The specificity of this technique is self-hypnosis. After the development of chronic stress and depressive obsessions an addicted person is very difficult to perceive reality, is not always able to admit the presence of a problem. For this purpose, autogenic training is introduced, during which the psychotherapist imposes a new stereotypical thinking on the patient by the method of suggestion.

Key phrases contain exclusively positive emotions... A person begins to concentrate on his inner consciousness, realizing himself as a full-fledged and independent person. As a result, the patient perceives himself adequately in relation to society. He reopens for all-round and multifaceted communication, is ready to accept the love of loved ones, becomes self-sufficient. The setting for suggestion is selected in each specific situation individually. The patient needs to repeat each of them at least 7-10 times throughout the day. In the course of treatment, phrases can change, only their positive attitude remains unchanged.

Wrong tactics

Psychological dependence can lead to serious physiological and psychiatric problems. Since such a state is often perceived as true love, the addicted person begins to drive himself into the framework and take what is happening for granted. The argument that this is the only love and that it is unhappy is wrong. Each person should remember that this kind of feeling should bring positive and bright emotions. Even unrequited sympathy should not oppress a person, since respect from the opponent is a prerequisite for an adequate relationship.

You cannot look for a solution in the uncontrolled intake of sedatives, alcohol and drugs. In addition to emotional stress, a person runs the risk of getting the strongest addiction. Alcoholism and drug addiction will only aggravate the situation. You cannot give up your main activity. Study, work, personal development and hobbies should be present in the life of every person. They are necessary for self-realization.

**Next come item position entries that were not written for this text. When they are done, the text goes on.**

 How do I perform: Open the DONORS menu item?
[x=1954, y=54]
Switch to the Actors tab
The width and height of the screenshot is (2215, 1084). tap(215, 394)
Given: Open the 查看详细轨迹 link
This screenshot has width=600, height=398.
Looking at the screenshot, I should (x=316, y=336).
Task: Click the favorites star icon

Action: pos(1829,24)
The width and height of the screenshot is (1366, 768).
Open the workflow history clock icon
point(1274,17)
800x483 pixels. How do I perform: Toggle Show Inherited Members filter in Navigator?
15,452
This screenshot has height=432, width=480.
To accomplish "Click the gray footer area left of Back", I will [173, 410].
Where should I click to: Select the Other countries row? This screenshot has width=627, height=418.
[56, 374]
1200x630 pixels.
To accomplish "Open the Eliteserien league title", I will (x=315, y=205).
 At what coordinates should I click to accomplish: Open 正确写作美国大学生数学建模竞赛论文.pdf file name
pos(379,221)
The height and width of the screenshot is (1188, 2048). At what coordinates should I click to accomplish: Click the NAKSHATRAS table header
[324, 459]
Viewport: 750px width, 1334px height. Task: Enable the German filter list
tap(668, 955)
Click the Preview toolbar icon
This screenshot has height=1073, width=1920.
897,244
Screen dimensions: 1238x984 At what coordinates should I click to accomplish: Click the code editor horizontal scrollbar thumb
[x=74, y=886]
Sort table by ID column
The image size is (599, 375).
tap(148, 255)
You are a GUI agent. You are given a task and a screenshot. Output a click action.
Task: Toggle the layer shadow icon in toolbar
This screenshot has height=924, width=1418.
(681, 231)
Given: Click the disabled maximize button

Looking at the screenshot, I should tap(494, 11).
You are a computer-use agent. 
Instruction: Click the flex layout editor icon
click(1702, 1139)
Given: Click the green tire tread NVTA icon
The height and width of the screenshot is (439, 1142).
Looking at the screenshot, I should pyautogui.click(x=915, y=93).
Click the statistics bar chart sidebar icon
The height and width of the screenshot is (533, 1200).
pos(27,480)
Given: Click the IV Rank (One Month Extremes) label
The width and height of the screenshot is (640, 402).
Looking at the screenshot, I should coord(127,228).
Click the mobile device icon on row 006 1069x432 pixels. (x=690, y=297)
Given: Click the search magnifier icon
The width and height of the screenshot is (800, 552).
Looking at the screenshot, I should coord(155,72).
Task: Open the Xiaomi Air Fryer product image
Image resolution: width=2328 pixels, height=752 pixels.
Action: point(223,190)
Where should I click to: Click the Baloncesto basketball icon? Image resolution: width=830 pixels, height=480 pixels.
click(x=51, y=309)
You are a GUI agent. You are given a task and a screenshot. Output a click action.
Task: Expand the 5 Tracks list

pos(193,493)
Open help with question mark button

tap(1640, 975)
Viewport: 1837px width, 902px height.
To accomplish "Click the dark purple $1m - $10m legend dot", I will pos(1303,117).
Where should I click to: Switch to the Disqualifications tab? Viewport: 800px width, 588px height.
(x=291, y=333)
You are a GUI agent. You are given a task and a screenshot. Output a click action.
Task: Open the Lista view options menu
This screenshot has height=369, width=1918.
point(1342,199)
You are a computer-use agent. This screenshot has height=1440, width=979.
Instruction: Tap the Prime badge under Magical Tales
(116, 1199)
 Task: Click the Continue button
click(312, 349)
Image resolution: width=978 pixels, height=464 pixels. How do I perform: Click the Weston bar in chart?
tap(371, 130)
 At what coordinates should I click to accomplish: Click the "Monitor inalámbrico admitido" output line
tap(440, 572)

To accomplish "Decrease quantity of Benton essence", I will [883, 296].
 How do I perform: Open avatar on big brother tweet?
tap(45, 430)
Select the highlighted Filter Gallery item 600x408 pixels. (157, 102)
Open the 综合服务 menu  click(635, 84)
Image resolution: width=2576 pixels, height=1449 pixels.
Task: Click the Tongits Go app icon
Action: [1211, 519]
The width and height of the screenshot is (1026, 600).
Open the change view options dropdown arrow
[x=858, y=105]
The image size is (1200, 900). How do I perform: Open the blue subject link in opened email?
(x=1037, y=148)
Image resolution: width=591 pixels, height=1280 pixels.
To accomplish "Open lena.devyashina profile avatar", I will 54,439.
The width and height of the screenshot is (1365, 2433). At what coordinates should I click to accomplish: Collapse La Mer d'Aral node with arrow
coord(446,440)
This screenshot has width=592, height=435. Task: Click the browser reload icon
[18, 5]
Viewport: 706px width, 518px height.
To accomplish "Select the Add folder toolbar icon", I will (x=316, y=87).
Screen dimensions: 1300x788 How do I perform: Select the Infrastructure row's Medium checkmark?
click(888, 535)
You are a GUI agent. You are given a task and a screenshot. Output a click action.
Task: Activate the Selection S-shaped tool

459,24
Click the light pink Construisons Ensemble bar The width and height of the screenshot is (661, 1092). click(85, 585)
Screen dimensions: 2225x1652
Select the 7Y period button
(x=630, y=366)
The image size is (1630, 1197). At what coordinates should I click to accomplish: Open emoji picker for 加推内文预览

It can arise in a person suddenly, after a very traumatic situation for the psyche. How to get a person out of depression is the main thing that relatives and specialists need to work on so that the emotional sphere does not suffer even more.

To win, you need to learn the habits of the enemy - says one ancient proverb. The situation is the same with depression. To overcome it, you need to know what kind of condition it is and what caused it.

The psychological definition of a depressive state is as follows:

Depression is a condition related to affective disorders in which a person is at the mercy of negative emotions, while his motivational sphere, cognitive ideas change, and general passivity in behavior is noted.

In a state of depression, a person constantly experiences difficult emotions, he is overcome by feelings of melancholy, depression and despair. Volitional acts are no longer so intense, motives are suppressed, drives are reduced. In such a state, people are characterized by "self-flagellation", they do not see the prospect of the future, as they constantly oppress themselves for the mistakes of the past. They are burdened by real life difficulties - they do not feel the strength to cope with them.

And there are many such situations. They are next to us, many people suffer from an annoying feeling of loneliness, breaking longing. It is imperative to help in such situations, but very carefully so as not to harm. Where to start?

Important: if you suspect the appearance of depression, a person must without fail!

Tune yourself

A person who wants to help a loved one get out of a depressive state must, first of all, tune in to hard and productive work. For this it is important:

Customize a person suffering from depression

When talking to someone suffering from loneliness and longing, it is important to let them know that you are confident that they will handle the situation. But it is also not worthwhile to indulge in rosy hopes. As, for example, some inexperienced “helpers” try to assure a person that after leaving this state he will begin a paradise life: there will be no problems, everyone will love and help him. Unfortunately, such help only worsens the manifestation of the disorder, and the person becomes depressed not from the previous situation, but from unjustified hopes.